Banda pernambucana Ave Sangria
 Banda pernambucana Ave Sangria.

Outro lamento vem do desejo guardado de lançar um segundo disco. Quando contratados pela Continental, os músicos foram ao Rio de Janeiro e tiveram apenas uma semana para gravar o disco homônimo. O som ficou menos cru do que o que a banda desejava. A pressa e a pressão da gravadora alteraram o resultado final do produto. “Se a censura não tivesse nos parado, a gente teria gravado o segundo disco com mais calma. A vida toda nós ensaiamos em garagem. Aquela foi a primeira vez que ouvíamos o nosso próprio som. Um segundo disco nosso teria sido muito melhor, muito superior”. 

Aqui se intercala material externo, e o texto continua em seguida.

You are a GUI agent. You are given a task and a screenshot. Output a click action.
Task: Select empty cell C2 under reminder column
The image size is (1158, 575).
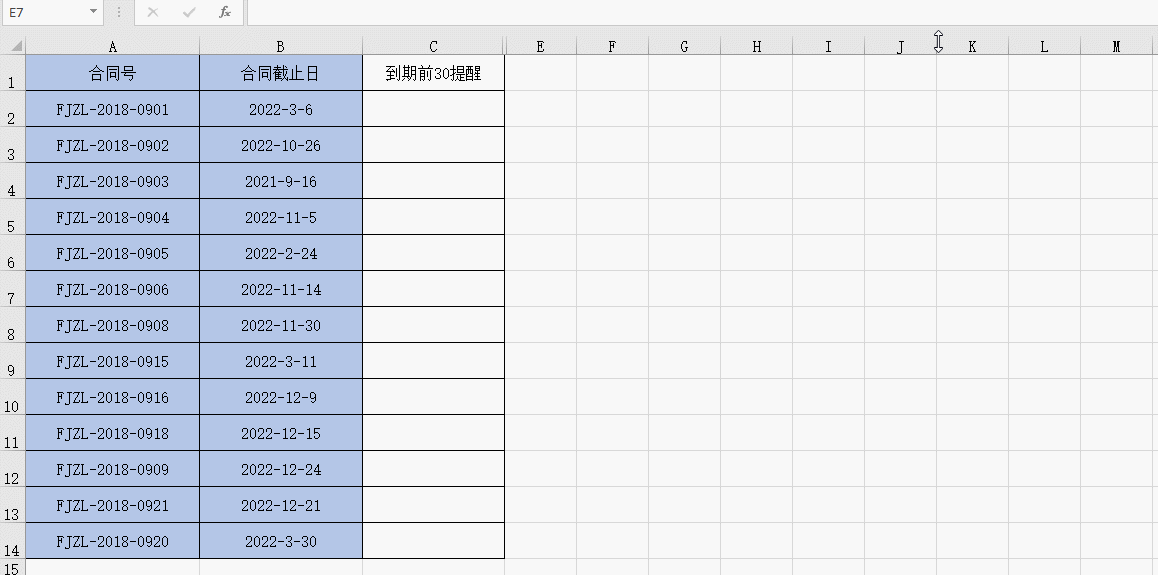[434, 109]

A Comissão de Anistia informou que o processo tramita em pré-análise. Segundo o órgão, após uma pré-analise dos requistos formais, são solicitadas diligências e pedidos de informação a entidades públicas e privadas, a fim de viabilizar a análise do pedido. Assim o processo é avaliado pela equipe técnica da Comissão e encaminhado para um Conselheiro Relator, sendo julgado em duas instâncias pela Comissão, com direito a recurso do requerente. O resultado é encaminhado ao Ministro da Justiça para publicação da decisão. Hoje, existem mais de 14 mil requerimentos em andamento.

Um novo voo 

Foi só a partir da difusão de informações proporcionada pela internet que a obra daqueles cabeludos pernambucanos se transformou em ícone cult.  Quatro décadas depois do último show realizado em  29 de dezembro de 1974 numa apresentação histórica no Teatro de Santa Isabel, no centro de Recife, a Ave Sangria voltou a tocar junto também em Recife. Desde então tem feito shows em eventos como a Virada Cultural de São Paulo. “Hoje a gente faz show com muita gratidão a essa juventude da internet que redescobriu a gente”, comenta Almir.

Nas apresentações são vendidos as reedições em vinil de 180g e CD do seu mítico álbum homônimo e também de um disco nunca lançado oficialmente que traz o registro do penúltimo show e que se chama Perfumes Y Baratchos.

“A banda foi resgatada mesmo pela internet. Quase ninguém conhecia o disco e hoje ele virou artigo de colecionador. É bonito de ver por que hoje os músicos que os acompanham  também são fãs que beberam daquele som como os meninos da Orquestra Contemporânea de Olinda. E o som deles continua reverberando em outros músicos pernambucanos como Juvenal Silva e a Banda Tagore”, diz Telles.